··· INFORMATION ···

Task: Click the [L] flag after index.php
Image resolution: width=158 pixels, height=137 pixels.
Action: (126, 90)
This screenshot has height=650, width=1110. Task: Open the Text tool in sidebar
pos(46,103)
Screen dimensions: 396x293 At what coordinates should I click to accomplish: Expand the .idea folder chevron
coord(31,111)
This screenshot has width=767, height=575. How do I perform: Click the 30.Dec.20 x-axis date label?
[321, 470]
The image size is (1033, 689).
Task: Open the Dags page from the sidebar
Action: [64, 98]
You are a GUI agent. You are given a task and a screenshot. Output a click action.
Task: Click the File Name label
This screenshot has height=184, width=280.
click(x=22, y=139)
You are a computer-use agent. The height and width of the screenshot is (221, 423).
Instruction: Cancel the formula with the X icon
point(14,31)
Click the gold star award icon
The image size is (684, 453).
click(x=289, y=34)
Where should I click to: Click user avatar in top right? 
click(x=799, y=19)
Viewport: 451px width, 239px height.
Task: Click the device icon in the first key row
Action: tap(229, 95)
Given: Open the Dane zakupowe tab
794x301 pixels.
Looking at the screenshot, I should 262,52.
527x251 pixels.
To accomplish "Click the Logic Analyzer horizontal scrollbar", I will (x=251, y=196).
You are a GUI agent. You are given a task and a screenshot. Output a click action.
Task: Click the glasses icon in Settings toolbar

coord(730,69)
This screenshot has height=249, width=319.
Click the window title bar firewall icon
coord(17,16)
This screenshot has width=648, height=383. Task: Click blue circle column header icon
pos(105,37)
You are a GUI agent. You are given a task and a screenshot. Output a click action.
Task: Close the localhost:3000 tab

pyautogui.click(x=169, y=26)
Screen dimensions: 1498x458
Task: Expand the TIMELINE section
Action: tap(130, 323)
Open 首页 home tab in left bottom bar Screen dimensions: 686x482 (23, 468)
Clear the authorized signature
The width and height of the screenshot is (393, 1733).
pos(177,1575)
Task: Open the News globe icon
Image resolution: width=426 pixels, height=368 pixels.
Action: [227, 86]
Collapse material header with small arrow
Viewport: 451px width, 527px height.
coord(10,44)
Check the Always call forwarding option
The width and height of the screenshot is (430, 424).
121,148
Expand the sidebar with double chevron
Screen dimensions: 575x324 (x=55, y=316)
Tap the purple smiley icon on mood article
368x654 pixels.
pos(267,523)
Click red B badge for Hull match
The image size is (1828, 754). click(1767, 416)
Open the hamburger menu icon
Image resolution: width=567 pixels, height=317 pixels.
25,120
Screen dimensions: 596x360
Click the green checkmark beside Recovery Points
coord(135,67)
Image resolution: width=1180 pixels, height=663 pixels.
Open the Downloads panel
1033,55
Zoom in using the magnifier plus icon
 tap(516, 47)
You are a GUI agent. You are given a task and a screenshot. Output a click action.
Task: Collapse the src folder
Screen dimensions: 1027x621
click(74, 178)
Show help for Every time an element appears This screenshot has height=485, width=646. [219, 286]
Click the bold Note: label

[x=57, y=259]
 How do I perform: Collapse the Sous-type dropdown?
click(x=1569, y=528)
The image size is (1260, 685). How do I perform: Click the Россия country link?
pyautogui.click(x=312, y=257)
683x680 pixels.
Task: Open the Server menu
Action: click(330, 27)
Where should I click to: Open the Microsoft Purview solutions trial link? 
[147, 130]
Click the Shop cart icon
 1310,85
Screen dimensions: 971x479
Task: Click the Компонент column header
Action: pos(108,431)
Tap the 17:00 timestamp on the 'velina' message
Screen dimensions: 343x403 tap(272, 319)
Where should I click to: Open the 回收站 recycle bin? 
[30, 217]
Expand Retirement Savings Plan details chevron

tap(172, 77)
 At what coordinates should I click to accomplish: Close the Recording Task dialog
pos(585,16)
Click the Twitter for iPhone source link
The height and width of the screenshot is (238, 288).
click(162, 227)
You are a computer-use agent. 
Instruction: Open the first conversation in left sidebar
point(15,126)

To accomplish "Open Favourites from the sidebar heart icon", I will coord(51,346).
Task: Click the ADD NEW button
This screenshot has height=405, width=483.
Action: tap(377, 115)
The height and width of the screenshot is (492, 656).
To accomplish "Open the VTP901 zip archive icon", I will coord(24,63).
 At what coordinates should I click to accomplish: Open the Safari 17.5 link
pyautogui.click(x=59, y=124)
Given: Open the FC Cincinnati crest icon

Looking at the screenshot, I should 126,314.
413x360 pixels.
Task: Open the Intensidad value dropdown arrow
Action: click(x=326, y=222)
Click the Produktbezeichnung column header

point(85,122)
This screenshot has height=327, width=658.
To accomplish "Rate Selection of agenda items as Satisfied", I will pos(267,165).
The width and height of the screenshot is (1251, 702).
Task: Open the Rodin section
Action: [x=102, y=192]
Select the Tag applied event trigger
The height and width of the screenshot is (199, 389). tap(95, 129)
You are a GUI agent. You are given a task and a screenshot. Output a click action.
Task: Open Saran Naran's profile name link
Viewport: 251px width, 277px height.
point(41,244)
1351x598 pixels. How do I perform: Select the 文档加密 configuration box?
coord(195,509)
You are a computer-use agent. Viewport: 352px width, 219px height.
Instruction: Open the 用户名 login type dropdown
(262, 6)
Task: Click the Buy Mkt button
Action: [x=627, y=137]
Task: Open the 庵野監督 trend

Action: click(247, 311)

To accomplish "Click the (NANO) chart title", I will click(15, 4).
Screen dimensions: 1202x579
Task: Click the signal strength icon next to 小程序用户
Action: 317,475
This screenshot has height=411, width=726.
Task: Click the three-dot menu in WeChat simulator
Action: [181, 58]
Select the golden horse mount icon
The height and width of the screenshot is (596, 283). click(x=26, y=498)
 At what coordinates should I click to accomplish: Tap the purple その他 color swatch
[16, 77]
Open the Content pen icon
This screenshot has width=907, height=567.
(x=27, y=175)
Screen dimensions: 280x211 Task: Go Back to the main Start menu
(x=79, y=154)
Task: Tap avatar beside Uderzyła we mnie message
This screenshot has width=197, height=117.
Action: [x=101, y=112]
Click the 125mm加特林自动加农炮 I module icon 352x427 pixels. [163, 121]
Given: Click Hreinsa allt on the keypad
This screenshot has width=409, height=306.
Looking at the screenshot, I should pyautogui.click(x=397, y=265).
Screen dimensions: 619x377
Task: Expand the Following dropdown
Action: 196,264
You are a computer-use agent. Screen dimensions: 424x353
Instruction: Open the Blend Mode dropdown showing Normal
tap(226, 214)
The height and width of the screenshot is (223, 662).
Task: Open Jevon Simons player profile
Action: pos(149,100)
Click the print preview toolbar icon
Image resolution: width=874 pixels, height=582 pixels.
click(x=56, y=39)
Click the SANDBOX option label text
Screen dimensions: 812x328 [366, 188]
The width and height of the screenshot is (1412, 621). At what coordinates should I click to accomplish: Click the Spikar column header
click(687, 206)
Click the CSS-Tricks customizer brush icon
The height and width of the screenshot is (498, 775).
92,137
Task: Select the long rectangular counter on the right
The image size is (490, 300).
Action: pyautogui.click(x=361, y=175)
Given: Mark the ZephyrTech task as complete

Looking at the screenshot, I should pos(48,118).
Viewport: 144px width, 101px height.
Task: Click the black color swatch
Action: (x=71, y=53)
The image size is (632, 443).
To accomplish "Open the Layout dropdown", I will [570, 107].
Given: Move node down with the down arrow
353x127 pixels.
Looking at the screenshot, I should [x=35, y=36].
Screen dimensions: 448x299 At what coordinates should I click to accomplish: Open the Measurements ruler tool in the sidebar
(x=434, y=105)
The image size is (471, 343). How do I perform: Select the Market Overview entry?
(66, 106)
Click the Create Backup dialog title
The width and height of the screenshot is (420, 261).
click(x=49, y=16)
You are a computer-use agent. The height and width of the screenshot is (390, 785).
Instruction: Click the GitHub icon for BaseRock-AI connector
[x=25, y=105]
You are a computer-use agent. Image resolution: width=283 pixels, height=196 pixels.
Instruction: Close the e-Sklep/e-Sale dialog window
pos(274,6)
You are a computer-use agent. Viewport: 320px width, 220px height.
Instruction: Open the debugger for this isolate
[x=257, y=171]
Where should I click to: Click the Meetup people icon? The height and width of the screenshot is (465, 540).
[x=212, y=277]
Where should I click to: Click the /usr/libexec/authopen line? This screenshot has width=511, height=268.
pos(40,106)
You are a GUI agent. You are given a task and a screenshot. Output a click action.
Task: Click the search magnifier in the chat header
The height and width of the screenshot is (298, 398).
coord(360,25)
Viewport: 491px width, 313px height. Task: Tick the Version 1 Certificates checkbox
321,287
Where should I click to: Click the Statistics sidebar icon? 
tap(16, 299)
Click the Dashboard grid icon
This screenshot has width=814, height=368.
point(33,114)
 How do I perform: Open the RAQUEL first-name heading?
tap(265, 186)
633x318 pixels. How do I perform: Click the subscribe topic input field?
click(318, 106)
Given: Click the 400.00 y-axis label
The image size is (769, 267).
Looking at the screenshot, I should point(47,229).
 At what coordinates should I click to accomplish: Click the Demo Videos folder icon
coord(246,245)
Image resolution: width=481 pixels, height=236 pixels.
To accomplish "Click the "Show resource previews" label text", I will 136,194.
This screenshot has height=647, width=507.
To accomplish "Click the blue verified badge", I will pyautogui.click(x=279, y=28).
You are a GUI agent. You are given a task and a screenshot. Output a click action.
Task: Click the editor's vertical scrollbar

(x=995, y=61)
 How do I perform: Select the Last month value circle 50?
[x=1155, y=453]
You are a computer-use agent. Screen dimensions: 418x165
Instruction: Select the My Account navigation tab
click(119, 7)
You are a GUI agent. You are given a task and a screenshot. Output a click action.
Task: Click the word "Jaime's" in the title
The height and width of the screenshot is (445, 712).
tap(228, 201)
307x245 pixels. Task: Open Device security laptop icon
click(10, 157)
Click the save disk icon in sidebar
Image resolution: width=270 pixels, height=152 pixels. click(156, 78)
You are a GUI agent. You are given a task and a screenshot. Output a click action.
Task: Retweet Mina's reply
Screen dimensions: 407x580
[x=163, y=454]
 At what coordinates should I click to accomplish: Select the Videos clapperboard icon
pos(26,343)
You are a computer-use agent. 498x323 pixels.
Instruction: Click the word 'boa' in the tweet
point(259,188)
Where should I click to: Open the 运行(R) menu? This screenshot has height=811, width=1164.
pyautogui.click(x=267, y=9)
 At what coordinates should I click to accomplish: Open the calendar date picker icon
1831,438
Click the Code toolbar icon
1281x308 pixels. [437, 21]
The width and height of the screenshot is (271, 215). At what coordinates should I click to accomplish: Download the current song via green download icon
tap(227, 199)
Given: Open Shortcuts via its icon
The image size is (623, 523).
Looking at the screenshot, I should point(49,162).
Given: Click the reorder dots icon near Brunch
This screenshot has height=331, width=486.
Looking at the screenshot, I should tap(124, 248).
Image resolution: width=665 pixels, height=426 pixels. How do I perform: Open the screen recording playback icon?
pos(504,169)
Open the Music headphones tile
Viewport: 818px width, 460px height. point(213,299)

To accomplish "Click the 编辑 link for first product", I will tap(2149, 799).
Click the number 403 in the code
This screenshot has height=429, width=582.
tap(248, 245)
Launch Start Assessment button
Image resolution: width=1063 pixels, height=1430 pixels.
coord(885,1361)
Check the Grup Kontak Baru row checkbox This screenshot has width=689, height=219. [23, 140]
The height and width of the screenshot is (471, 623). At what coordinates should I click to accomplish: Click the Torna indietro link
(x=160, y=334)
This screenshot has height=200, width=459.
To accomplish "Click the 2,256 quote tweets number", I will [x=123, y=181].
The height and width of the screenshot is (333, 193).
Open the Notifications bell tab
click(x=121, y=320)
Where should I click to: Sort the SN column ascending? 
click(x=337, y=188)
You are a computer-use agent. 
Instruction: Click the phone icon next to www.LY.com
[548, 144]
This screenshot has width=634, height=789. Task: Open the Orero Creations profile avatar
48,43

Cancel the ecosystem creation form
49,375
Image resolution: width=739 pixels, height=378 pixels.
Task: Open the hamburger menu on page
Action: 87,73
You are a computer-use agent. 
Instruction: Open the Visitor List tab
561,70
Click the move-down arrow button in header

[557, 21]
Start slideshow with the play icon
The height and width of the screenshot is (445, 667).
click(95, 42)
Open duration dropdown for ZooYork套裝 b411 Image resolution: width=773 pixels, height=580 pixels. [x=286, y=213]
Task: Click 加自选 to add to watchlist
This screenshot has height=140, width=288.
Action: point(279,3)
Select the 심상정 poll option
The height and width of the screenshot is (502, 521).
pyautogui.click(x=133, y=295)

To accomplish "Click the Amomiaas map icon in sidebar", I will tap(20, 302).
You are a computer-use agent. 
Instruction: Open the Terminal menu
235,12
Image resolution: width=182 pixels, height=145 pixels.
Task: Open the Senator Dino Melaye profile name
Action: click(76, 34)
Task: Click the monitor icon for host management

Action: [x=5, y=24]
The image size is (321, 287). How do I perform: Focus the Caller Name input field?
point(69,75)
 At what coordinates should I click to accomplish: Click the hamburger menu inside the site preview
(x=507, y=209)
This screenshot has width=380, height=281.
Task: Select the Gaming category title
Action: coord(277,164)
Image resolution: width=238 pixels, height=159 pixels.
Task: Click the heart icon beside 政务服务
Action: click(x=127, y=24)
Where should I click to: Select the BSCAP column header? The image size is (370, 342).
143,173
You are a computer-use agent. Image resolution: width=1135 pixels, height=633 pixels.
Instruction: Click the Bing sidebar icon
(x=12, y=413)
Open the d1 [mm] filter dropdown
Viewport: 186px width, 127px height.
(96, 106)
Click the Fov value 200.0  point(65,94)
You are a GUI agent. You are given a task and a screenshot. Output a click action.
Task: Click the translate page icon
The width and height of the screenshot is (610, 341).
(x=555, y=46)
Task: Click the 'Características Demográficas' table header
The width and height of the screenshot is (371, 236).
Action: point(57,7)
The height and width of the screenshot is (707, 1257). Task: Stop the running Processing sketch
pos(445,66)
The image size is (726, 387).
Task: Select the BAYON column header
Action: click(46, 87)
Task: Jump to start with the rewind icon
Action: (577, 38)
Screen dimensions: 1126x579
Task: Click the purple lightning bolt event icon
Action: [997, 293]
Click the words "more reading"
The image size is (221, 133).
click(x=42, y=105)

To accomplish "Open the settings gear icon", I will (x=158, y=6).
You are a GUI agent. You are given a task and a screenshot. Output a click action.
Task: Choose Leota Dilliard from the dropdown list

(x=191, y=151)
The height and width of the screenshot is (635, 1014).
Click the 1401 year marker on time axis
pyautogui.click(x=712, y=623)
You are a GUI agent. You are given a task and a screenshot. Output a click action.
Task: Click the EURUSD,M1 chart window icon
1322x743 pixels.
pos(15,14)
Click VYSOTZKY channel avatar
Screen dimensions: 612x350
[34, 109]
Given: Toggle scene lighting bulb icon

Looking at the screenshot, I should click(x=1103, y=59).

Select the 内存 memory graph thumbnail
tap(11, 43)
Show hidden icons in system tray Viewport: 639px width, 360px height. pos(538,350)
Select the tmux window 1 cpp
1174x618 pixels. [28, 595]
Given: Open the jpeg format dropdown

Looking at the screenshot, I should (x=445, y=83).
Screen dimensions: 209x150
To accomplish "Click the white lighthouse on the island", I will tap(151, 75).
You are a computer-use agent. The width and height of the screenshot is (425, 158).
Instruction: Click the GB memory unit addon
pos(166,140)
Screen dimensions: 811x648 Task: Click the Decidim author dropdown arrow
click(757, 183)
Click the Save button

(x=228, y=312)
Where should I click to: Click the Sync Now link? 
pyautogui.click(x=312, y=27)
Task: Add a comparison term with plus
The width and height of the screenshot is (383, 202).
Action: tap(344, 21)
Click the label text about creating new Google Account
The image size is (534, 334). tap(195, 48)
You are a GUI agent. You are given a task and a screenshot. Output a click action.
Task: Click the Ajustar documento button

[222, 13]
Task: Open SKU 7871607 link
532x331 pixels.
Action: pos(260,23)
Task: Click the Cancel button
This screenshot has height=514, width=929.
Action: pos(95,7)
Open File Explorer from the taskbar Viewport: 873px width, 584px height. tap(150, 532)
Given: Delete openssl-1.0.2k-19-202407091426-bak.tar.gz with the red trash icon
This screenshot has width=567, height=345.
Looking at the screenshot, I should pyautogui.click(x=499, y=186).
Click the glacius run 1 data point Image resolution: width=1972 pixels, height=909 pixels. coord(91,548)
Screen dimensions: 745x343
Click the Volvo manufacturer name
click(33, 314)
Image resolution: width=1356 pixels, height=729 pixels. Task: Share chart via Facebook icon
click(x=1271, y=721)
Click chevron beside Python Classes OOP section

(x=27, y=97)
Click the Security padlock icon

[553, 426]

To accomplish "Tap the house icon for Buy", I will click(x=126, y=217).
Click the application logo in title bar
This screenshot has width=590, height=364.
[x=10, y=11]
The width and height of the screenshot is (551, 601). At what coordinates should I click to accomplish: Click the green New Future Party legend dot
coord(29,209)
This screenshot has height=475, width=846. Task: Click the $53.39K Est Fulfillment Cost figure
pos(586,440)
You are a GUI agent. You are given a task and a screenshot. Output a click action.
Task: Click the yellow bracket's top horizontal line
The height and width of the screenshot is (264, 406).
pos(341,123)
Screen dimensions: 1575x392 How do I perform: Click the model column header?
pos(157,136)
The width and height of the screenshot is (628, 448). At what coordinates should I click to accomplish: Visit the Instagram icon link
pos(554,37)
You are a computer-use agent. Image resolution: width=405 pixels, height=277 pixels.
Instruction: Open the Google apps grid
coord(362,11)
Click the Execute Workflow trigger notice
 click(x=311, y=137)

···

Once the line containing "Task: Click the File Name label" has been retyped, stop. Begin at the first line of the material and reproduce every line up to it exactly.

Task: Click the [L] flag after index.php
Image resolution: width=158 pixels, height=137 pixels.
Action: (126, 90)
This screenshot has height=650, width=1110. Task: Open the Text tool in sidebar
pos(46,103)
Screen dimensions: 396x293 At what coordinates should I click to accomplish: Expand the .idea folder chevron
coord(31,111)
This screenshot has width=767, height=575. How do I perform: Click the 30.Dec.20 x-axis date label?
[321, 470]
The image size is (1033, 689).
Task: Open the Dags page from the sidebar
Action: [64, 98]
You are a GUI agent. You are given a task and a screenshot. Output a click action.
Task: Click the File Name label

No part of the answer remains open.